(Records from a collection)
=======
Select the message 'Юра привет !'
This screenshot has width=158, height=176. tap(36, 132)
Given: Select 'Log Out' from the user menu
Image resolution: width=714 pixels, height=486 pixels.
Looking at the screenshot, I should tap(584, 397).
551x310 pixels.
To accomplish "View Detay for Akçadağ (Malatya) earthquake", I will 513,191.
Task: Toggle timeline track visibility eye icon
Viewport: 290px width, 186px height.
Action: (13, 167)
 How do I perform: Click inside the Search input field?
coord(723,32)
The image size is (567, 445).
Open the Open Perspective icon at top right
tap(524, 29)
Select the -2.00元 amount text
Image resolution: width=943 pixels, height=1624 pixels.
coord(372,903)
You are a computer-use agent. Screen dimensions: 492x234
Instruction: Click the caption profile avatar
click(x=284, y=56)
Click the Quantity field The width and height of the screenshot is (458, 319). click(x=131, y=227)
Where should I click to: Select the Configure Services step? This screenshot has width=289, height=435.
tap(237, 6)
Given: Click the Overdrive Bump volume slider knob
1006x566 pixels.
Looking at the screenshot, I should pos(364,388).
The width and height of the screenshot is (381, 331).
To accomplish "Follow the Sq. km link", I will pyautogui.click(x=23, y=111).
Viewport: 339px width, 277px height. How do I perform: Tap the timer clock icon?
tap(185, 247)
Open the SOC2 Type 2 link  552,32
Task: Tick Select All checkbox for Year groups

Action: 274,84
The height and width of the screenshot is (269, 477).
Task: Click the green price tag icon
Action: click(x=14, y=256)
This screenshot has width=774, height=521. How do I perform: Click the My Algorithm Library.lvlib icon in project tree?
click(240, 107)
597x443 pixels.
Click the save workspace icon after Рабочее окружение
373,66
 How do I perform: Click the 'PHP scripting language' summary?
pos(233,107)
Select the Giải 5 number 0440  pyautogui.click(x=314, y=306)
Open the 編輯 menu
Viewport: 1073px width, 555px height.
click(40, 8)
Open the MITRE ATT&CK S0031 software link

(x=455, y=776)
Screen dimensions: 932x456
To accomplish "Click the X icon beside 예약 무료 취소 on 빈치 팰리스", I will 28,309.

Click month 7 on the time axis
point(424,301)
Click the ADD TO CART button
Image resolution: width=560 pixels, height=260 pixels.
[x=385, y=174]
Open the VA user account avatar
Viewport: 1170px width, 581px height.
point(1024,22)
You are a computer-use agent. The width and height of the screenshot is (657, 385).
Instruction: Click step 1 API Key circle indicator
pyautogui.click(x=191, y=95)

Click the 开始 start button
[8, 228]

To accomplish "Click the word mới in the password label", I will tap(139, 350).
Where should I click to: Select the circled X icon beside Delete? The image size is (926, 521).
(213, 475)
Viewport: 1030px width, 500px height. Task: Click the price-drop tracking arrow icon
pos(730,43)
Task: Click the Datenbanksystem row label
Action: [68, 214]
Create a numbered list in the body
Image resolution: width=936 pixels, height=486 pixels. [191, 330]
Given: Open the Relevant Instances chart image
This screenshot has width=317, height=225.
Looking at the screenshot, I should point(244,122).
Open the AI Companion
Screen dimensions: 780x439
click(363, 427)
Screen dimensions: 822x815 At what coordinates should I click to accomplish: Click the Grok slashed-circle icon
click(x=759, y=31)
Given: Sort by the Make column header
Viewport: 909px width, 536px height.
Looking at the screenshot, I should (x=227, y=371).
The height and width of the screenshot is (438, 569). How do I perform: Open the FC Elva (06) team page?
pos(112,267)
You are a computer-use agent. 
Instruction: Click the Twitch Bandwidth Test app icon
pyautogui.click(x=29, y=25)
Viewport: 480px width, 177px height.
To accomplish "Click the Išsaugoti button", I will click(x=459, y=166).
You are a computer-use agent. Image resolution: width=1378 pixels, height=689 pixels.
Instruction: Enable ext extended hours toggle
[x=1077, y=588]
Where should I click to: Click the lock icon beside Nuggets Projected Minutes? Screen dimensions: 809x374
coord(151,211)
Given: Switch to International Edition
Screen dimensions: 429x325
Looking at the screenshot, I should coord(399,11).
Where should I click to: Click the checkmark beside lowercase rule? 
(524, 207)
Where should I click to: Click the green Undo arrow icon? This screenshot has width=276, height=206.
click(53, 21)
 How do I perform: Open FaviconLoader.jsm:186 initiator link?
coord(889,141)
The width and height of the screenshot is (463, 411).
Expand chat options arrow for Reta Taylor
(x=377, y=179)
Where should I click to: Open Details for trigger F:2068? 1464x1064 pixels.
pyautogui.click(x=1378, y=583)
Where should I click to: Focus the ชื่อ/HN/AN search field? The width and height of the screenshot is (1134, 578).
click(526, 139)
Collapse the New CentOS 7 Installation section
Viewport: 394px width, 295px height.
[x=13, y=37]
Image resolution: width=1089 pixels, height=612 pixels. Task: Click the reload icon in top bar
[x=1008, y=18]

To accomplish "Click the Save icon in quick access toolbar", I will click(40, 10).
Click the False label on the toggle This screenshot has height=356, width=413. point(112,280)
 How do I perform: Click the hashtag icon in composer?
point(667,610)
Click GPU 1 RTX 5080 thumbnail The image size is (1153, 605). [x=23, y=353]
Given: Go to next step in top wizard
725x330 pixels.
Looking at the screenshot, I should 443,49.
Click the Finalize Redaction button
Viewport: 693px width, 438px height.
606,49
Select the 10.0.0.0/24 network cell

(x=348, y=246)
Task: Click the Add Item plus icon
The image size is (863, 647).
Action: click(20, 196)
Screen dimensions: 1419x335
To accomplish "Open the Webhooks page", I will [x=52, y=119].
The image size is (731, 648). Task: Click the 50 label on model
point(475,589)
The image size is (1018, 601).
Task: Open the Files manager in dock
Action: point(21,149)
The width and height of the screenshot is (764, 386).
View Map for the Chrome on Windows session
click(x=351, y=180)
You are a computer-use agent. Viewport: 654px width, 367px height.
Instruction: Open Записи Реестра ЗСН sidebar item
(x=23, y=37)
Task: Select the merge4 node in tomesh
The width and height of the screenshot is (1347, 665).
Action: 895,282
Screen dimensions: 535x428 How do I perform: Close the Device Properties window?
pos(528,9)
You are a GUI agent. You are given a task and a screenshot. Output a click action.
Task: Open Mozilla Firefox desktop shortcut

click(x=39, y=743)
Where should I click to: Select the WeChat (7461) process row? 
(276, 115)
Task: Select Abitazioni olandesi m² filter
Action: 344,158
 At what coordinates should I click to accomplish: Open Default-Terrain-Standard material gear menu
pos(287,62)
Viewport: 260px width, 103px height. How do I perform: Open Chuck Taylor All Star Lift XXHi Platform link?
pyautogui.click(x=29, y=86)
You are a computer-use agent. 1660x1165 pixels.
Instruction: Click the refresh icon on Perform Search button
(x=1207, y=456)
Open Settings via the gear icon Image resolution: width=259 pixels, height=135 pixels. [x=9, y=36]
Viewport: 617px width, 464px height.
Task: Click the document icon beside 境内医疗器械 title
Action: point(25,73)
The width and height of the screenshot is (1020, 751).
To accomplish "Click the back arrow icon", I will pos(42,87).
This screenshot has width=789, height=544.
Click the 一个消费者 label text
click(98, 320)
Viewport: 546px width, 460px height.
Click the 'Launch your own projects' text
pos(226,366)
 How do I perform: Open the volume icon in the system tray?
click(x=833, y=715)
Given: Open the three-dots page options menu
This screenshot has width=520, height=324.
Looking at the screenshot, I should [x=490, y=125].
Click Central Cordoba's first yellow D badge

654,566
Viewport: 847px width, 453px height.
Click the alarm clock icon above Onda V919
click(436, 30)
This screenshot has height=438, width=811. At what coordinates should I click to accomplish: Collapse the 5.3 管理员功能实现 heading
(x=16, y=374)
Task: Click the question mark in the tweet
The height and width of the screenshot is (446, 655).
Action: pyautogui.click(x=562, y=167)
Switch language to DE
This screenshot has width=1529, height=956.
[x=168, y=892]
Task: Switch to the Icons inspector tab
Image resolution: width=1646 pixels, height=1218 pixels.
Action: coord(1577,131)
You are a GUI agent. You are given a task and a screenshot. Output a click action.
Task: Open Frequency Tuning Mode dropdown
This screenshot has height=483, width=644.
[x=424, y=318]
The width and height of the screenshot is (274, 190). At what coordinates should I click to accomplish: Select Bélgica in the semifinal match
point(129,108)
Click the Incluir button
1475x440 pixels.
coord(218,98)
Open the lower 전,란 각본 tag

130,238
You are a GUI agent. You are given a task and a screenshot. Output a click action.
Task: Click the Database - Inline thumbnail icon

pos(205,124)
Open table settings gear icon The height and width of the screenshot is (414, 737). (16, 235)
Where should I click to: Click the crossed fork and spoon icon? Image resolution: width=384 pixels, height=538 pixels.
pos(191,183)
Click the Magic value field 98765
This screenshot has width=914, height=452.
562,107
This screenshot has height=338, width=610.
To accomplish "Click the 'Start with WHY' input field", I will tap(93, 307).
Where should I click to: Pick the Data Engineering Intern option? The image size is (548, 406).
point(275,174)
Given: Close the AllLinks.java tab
=======
### WHAT YOU WILL DO
Pick out, from the lines above, every one that contains the string "Switch".

### RESULT BELOW
Given: Switch to International Edition
Switch language to DE
Task: Switch to the Icons inspector tab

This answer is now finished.